There was a Carolyn Hax chat at the Post today, and I always know I can widen my perspective and come away a little better person for reading her peacemaking.

Or she’ll tell it to you straight when you need to hear it.

A woman wrote in, an avid gardener with pollenizers here, veggies there, an herb garden on the side. They’d bought the house three years ago. Her mother had found out she was terminally ill and so dug up her own sage and thyme bushes and gifted them to her daughter for her new house before she passed.

The writer’s father-in-law hated her yard and was not shy about saying so.

And so while the couple was away on vacation, he paid someone to come over to their house, rip out the front and side yards and replace them with what he thought it ought to look like. Why plant flowers when you can have neatly edged mulch?

She was furious and he was furious at her for not being grateful, after all, he’d spent a lot of money on this.

Carolyn was furious, too. She said taking the woman’s husband up on the offer to replant her things together as much as possible would be putting her marriage first and she said if she were going to offer any advice on this that’s what it would be, but no, she most certainly did not have to apologize to her FIL!

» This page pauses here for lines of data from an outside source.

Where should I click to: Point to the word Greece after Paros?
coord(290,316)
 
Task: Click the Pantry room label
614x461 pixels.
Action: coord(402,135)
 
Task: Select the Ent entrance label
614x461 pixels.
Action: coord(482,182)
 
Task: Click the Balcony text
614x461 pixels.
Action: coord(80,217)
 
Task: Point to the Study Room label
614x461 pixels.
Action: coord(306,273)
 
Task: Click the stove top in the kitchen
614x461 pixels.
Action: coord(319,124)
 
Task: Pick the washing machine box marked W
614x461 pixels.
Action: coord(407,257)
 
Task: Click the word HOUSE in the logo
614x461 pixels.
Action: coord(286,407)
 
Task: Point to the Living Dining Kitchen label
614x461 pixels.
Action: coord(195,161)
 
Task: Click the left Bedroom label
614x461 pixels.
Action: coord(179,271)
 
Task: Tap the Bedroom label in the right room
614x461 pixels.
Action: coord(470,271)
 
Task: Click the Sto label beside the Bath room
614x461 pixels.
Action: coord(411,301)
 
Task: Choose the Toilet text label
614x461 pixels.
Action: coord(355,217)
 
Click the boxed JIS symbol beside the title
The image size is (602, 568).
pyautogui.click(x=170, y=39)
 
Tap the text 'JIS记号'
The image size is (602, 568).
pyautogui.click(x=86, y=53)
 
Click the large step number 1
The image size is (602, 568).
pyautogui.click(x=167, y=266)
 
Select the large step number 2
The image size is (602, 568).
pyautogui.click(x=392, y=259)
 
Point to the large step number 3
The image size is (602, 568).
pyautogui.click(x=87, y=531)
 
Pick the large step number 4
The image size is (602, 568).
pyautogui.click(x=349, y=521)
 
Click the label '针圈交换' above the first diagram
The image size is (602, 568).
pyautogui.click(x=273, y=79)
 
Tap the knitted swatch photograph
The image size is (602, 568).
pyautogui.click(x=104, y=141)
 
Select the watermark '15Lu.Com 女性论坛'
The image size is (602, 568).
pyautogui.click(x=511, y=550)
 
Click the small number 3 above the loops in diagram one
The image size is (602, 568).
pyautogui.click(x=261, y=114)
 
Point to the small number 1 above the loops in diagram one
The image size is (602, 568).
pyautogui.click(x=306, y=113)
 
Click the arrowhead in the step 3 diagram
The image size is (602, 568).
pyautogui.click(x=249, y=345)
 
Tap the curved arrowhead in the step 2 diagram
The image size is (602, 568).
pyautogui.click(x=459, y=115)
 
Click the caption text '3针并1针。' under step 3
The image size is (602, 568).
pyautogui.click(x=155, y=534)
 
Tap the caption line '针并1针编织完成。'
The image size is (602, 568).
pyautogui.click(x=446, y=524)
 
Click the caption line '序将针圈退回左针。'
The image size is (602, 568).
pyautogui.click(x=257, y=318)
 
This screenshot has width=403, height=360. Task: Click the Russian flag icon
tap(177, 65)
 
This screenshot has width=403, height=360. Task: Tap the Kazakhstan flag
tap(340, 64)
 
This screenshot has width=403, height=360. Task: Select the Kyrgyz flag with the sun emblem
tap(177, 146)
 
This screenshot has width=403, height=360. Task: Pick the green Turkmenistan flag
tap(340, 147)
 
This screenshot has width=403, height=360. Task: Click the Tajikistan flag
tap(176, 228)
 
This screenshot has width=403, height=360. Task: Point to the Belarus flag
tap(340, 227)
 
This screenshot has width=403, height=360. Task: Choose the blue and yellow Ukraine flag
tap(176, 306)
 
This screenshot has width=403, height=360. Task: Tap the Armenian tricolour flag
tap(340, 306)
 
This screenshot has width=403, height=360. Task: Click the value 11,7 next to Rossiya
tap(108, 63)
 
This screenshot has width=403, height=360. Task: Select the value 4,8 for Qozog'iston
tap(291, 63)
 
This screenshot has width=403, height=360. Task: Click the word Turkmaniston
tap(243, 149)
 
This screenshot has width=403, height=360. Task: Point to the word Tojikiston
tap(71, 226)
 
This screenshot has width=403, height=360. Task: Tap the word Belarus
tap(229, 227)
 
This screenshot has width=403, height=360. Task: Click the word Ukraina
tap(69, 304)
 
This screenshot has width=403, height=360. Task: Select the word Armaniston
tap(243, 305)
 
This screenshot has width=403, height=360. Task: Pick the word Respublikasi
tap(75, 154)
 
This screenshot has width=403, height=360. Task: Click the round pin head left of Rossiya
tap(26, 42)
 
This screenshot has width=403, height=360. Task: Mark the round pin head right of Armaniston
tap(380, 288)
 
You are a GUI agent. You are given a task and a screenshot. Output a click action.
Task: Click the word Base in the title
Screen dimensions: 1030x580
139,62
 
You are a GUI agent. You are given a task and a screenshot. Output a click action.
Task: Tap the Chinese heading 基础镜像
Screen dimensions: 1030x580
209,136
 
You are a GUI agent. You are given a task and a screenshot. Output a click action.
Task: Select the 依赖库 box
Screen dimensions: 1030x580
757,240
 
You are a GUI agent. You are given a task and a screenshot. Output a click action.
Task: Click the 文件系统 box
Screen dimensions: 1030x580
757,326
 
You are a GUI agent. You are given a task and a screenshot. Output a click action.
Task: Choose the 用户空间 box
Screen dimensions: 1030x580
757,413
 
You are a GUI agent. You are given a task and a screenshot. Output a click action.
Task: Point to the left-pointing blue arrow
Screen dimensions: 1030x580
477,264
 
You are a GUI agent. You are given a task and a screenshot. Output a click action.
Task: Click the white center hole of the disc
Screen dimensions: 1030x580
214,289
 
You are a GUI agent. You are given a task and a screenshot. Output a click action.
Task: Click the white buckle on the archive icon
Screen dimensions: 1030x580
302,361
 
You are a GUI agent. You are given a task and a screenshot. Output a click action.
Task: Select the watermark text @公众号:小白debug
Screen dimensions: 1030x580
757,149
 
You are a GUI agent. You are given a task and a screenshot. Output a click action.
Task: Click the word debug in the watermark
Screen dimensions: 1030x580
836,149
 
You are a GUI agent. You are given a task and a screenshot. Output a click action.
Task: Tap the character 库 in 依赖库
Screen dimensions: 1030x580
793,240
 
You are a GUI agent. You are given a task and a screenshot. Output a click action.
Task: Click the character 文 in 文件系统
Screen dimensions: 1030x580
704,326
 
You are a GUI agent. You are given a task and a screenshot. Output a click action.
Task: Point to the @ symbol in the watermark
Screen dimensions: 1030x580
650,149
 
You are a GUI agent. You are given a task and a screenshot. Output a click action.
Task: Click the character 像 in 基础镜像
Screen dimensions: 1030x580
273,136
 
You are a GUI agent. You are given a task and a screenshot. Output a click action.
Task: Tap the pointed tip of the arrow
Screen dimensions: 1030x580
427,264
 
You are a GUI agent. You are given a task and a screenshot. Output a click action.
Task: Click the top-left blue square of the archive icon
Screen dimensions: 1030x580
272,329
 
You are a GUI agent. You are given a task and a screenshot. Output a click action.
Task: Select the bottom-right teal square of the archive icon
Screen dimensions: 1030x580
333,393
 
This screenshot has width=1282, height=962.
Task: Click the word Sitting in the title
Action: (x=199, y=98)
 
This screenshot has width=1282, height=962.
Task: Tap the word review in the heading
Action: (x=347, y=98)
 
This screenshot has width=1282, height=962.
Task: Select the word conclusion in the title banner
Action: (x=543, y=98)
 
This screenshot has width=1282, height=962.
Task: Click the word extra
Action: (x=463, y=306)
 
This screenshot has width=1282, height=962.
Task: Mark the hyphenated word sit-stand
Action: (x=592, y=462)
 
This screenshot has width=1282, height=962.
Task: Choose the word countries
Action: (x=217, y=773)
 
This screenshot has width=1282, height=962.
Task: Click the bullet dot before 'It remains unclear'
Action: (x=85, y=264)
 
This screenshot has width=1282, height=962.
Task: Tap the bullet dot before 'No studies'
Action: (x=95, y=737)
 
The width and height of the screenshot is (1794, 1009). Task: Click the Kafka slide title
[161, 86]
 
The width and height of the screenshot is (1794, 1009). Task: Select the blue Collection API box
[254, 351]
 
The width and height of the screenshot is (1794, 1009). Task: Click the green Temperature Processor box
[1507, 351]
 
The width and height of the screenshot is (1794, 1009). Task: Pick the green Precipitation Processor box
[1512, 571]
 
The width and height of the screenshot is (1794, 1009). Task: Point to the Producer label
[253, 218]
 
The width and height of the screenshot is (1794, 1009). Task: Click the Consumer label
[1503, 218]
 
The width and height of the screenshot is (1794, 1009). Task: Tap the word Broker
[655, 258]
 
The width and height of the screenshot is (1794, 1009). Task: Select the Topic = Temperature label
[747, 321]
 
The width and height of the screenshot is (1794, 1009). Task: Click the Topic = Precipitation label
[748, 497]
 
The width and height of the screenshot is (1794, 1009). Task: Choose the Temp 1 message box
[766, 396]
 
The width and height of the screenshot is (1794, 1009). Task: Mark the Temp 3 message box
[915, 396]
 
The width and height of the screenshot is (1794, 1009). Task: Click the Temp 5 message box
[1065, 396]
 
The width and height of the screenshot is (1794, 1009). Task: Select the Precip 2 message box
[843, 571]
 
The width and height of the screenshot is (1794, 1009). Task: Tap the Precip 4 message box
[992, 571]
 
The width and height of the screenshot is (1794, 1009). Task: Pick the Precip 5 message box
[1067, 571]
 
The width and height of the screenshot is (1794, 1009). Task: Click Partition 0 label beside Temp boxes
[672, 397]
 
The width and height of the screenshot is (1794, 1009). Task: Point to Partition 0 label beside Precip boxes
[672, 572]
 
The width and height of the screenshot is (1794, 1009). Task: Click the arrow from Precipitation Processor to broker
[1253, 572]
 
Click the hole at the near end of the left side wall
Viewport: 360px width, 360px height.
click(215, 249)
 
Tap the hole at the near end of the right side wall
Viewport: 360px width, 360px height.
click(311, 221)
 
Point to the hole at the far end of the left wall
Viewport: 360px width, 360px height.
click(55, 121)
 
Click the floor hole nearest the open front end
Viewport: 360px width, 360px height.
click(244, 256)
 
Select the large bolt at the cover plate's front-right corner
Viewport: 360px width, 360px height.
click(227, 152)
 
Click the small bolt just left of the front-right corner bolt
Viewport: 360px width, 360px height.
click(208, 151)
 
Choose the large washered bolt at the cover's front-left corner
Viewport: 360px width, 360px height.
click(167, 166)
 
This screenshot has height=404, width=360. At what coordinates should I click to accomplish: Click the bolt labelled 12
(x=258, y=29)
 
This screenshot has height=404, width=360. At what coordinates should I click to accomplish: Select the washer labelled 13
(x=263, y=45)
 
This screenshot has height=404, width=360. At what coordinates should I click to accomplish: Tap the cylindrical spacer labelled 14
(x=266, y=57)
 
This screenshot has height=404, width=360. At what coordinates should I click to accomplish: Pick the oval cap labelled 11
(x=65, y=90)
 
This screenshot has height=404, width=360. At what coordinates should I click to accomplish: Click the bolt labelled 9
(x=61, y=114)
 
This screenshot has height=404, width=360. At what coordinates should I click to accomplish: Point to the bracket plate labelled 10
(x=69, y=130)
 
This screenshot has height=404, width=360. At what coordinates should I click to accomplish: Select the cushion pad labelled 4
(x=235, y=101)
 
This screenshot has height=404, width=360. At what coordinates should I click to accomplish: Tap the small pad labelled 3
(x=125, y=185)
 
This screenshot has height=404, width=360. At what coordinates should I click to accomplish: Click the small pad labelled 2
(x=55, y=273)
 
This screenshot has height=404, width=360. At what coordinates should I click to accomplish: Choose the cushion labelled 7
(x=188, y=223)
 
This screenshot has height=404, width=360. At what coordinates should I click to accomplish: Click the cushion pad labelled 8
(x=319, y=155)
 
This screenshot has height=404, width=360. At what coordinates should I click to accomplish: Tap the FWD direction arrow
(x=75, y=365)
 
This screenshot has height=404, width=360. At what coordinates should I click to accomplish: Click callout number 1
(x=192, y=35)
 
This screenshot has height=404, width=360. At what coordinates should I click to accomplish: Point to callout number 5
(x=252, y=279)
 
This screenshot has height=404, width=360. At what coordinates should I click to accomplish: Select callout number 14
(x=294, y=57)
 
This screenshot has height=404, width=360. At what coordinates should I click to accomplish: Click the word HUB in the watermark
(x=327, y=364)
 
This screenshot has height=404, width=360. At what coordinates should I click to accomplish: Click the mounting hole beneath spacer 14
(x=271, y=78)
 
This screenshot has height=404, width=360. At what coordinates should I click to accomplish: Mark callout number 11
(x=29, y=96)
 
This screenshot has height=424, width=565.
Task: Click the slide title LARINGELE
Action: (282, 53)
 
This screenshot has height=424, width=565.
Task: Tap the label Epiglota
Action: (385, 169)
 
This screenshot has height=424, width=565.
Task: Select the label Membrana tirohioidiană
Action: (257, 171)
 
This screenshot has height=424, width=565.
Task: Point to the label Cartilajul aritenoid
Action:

At the end of the chat she said her responses were being slow because she had never had so many people write in in response to a question before–all in defense of that poor gardener grieving her mother and those lost plants and connections.

Former copyeditor that I am, I noticed that pollenizer and pollinator were both used in their conversation.

I had to go check that out.

Pollinator is something that conveys pollen from flower to flower. Pollenizer is a plant that offers pollen, that feeds the bees and the hummingbirds. My Stella cherry is a pollenizer for itself but not for my tart English Morello. Got it.

I mentioned the letter to my husband. My easygoing, always-look-at-both-sides husband.

MOVE, he said with emotion, surprising me. There can be no communication with someone who willfully will not hear you like that.

Move to where he cannot easily reach you to trespass like that ever again?

YES.

That had been my first thought, too.

But then (in our case it was a bad boss, not a relative) 38 years ago, we did exactly that.